The Maury name “does not meet the naming criteria established by the University,” the resolution passed by the Board said.

Warner Hall is the latest building to be renamed in the ongoing effort to recontextualize UVA’s historic landscape and make Grounds more welcoming to all. Other changes in recent years include:

  • Renaming Ruffner Hall, home of the School of Education and Human Development, in honor of Walter N. Ridley (Educ ’53) the first Black student to earn a degree at UVA. William Henry Ruffner, a 19th century educator, had no connection to the University and was a strict segregationist.

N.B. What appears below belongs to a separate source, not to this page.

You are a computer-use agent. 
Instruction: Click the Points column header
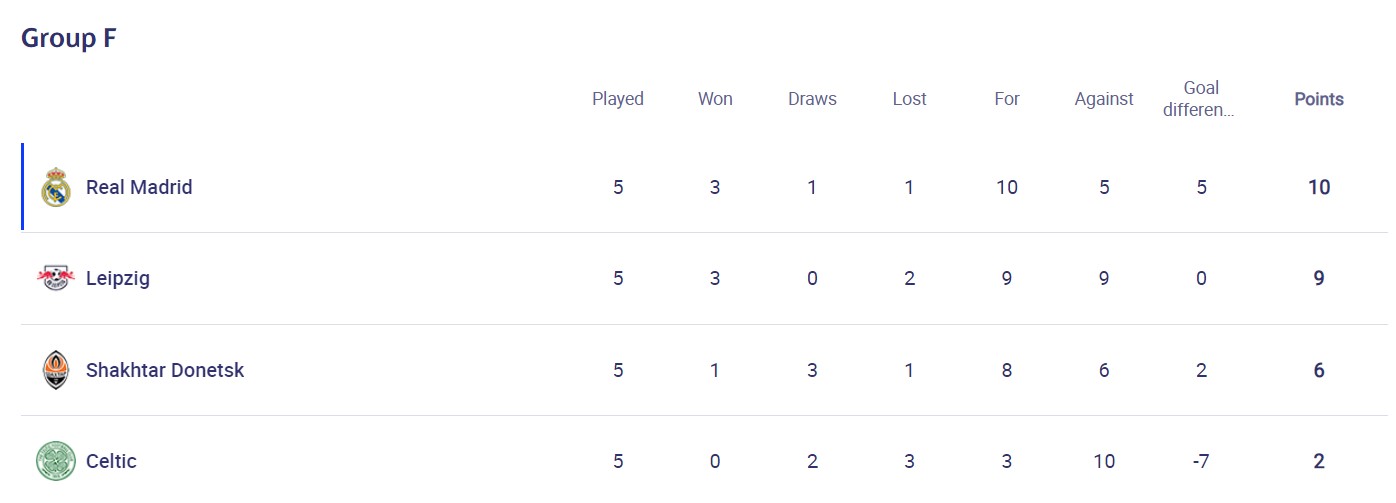(x=1319, y=99)
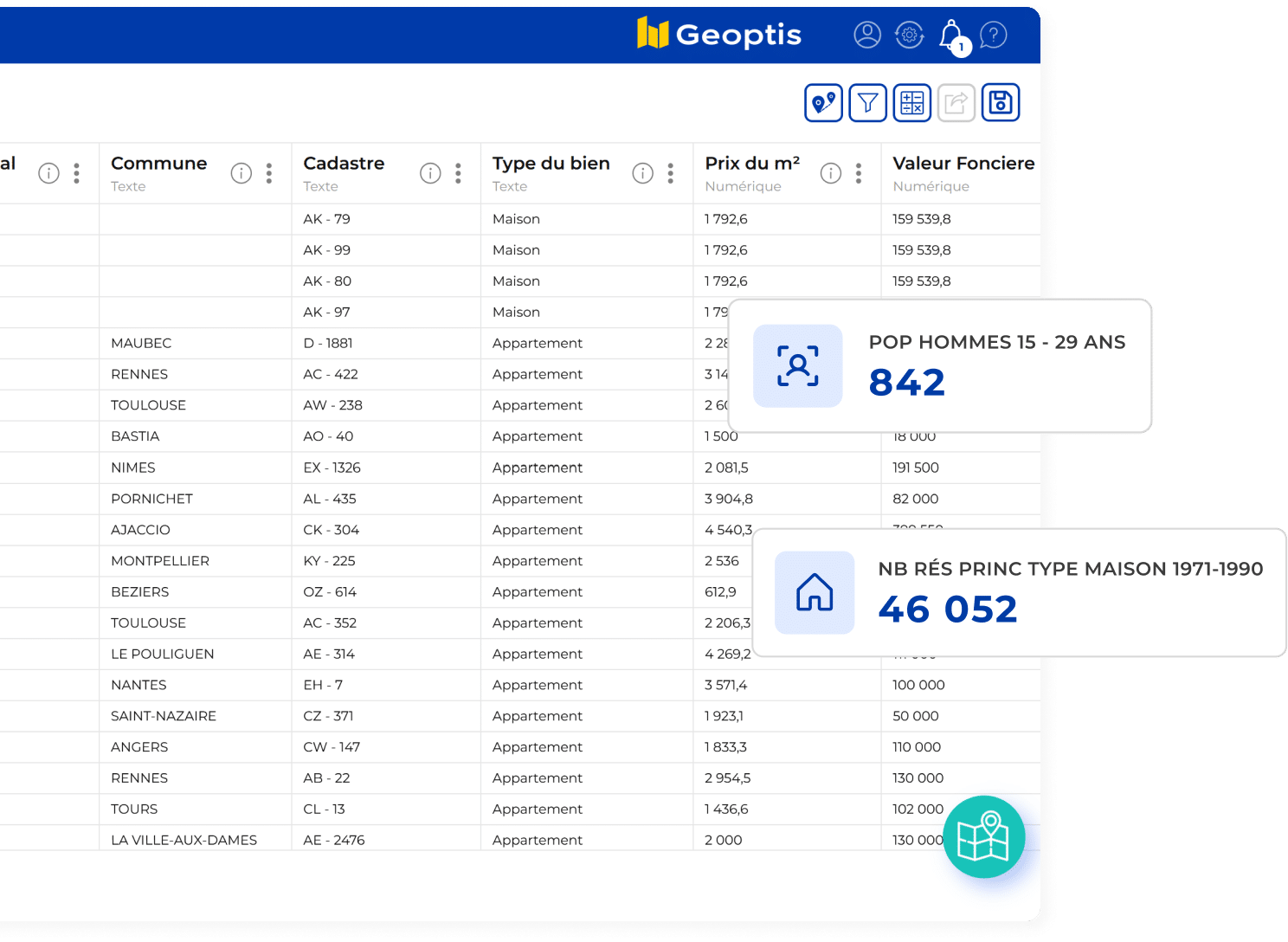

  • Renaming the Barringer Wing at the UVA Medical Center West Complex in honor of Dr. Francis S. Collins (Col ’70), an eminent physician-geneticist who led the International Human Genome Project and served as director of the National Institutes of Health. Paul Brandon Barringer was dean of the School of Medicine when UVA built its first hospital and was a prominent supporter of racial eugenics.
  • Removing the name of Henry Malcolm Withers from Law School’s Withers-Brown Hall. Withers served in the Confederate Army and spoke of his belief that Black Americans were inferior to whites and should be deported.
  • Renaming Jordan Hall for Dr. Vivian Pinn (Med ’67), who was the only woman and the only Black student in her medical school class and became the first director of the Office of Research on Women’s Health at the National Institutes of Health. Harvey E. Jordan was a former Medical School dean from the early 1900s who was a proponent of eugenics.